The implementation of a control scheme using a constant mean pressure force resulted in an initial force greater than what was necessary for deformation. This caused excessive deformation of the workpiece at the start of the process, accompanied by tool vibrations. Adjusting the input force to a lower level improved the initial shaping process; however, maintaining a constant force throughout the operation proved insufficient for continued deformation. As a result, the tool merely slid over the surface of the workpiece. In both scenarios, the product became severely warped, making it impossible to measure deviations from the intended geometry.
4. Discussion
Unfortunately, planned experiments could not be executed as wished. The reason for that is the fact that the pressure force is strongly dependent on the current radius of the workpiece, and it changes its value during processing (see Figure 4). Therefore, the processing with the constant pressure force was not possible. The used mean value was higher than the value of the pressure force at the beginning of the processing, causing strong vibrations of the system that could not be eliminated by changing the controller parameters. By usage of lower input forces, the forming process could not be brought to the end, and the desired end shape of the workpiece could not be obtained.

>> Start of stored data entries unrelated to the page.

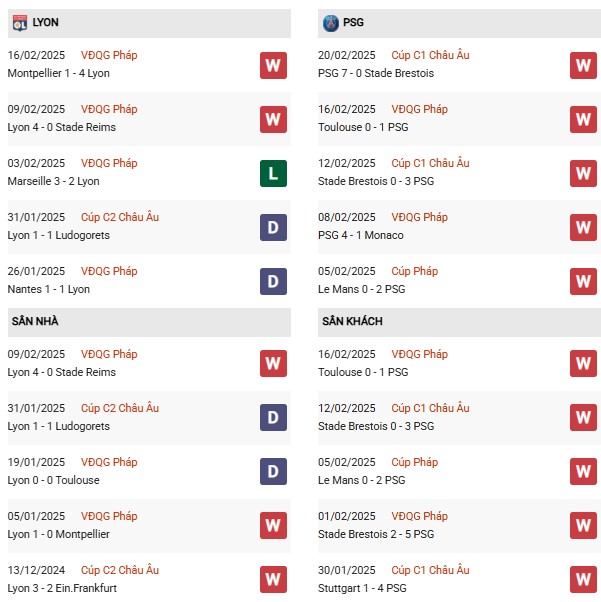Click the Cúp C1 Châu Âu label for 20/02/2025
Image resolution: width=601 pixels, height=602 pixels.
point(430,55)
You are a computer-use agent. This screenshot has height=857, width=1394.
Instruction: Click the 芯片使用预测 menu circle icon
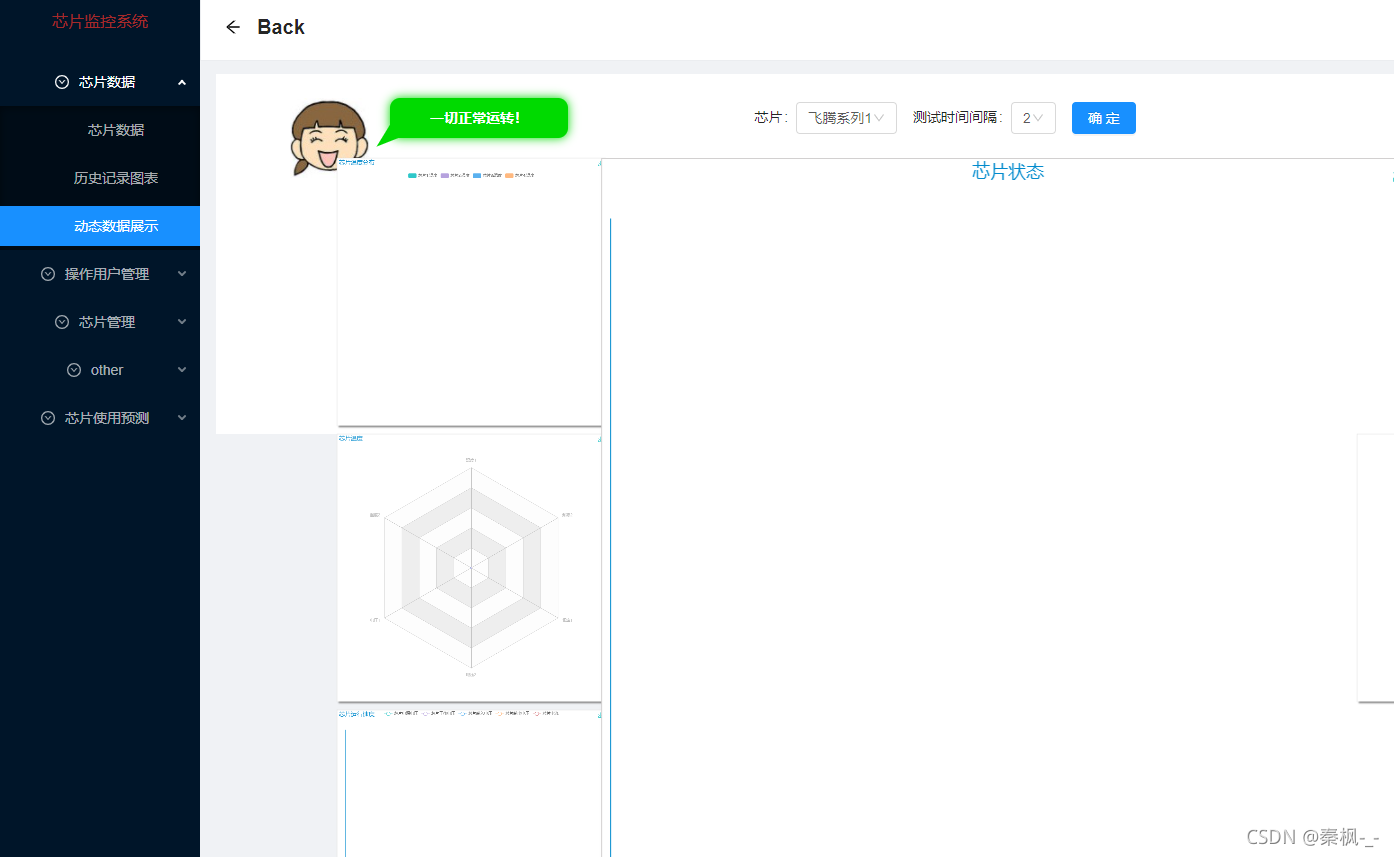(x=48, y=418)
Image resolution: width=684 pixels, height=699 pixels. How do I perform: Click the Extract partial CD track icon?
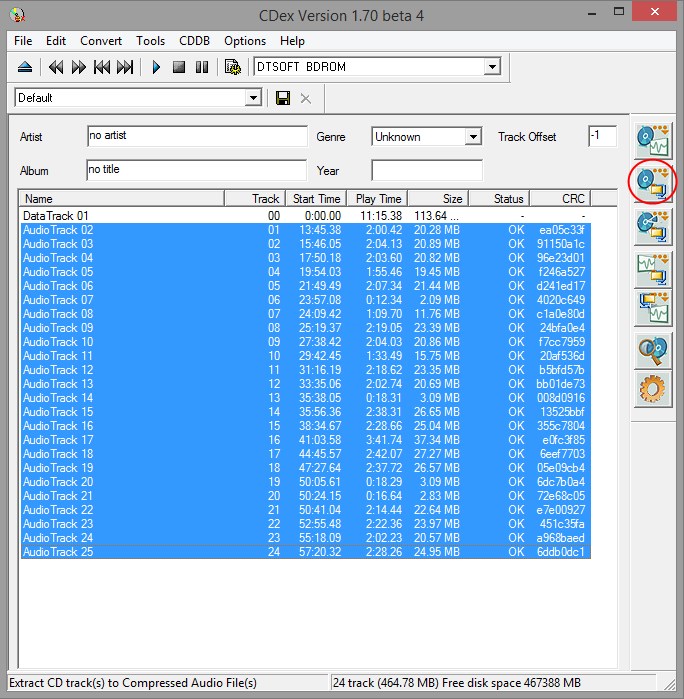point(652,226)
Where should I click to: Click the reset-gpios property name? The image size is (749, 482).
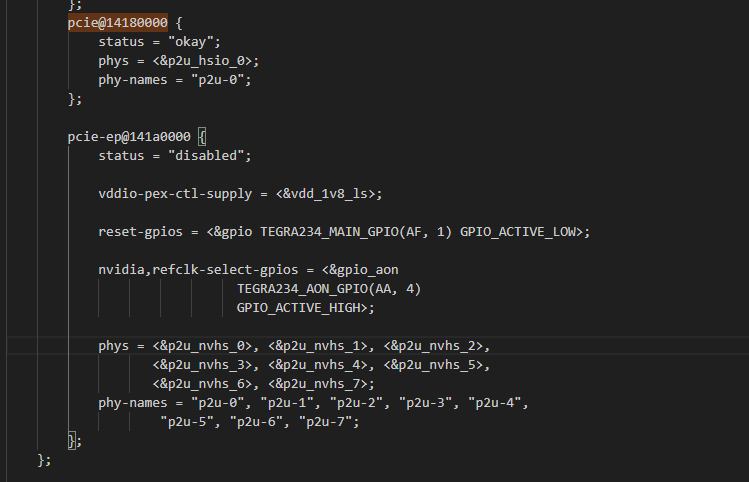141,231
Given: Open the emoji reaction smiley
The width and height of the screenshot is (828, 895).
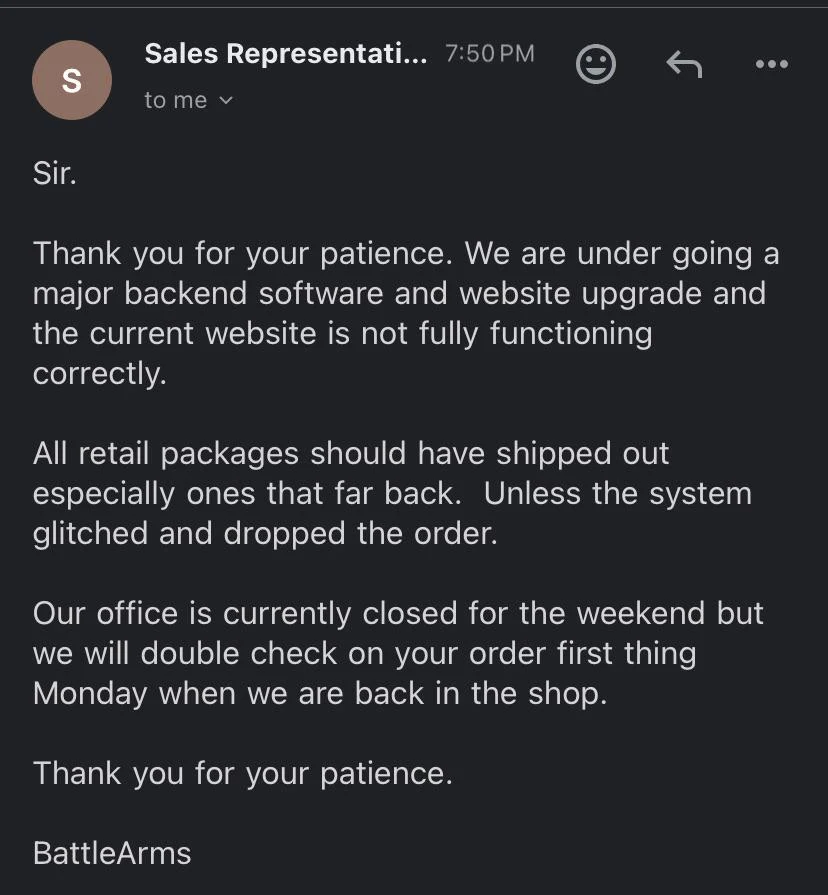Looking at the screenshot, I should click(x=596, y=65).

This problem can be solved by establishing a complex model with the current workpiece radius as one of the important input values, and that will be the topic of further research in this field. A new control schema also has to be developed, using variable pressure force as an input parameter instead of a constant one. A very useful tool for the development of a new control schema could be methods of artificial intelligence (e.g., multilayer artificial neural networks).
5. Conclusions
Trying to implement a new force control schema in order to improve the quality of products obtained by robot-based ISMF, in a first step a new mathematical model, describing the dependence of the mean pressure force on the process parameters, was developed. In order to determine the influence of input process parameters (starting radius of cone, infeed depth, wall, and supporting angle) for a specific geometry of workpiece (cone), an experimental plan with 8 experiments was designed. The obtained linear regression model with high R-squared and adjusted R-squared values (0.9949 and 0.988, respectively) ensures a very precise interpolation and prediction of a mean contact force during the forming process. A hybrid force-position robot control schema was implemented with constant pressure force as an input parameter based on those experiments. However, the application of the force control showed that it was not possible to successfully implement the schema with constant pressure force because the force during processing was variable and dependent on the current radius of the workpiece.
Therefore, future research in this field should include building a model (e.g., with the help of artificial intelligence methods), which describes the dependence of the pressure force on the current workpiece radius, whereby the mean contact force cannot be used as an input parameter. It is necessary to develop a new control schema with variable pressure force, defined for each point on the tool path. A large database with the data from previous experiments conducted in the robot work cell for ISMF at the Department of Manufacturing Systems in Bochum can be used as a good base for the training of multilayer artificial neural networks for the prediction of the contact force along the tool path in the forming process.
The data used to support the research findings are available from the corresponding author upon request.
The authors declare no conflict of interest.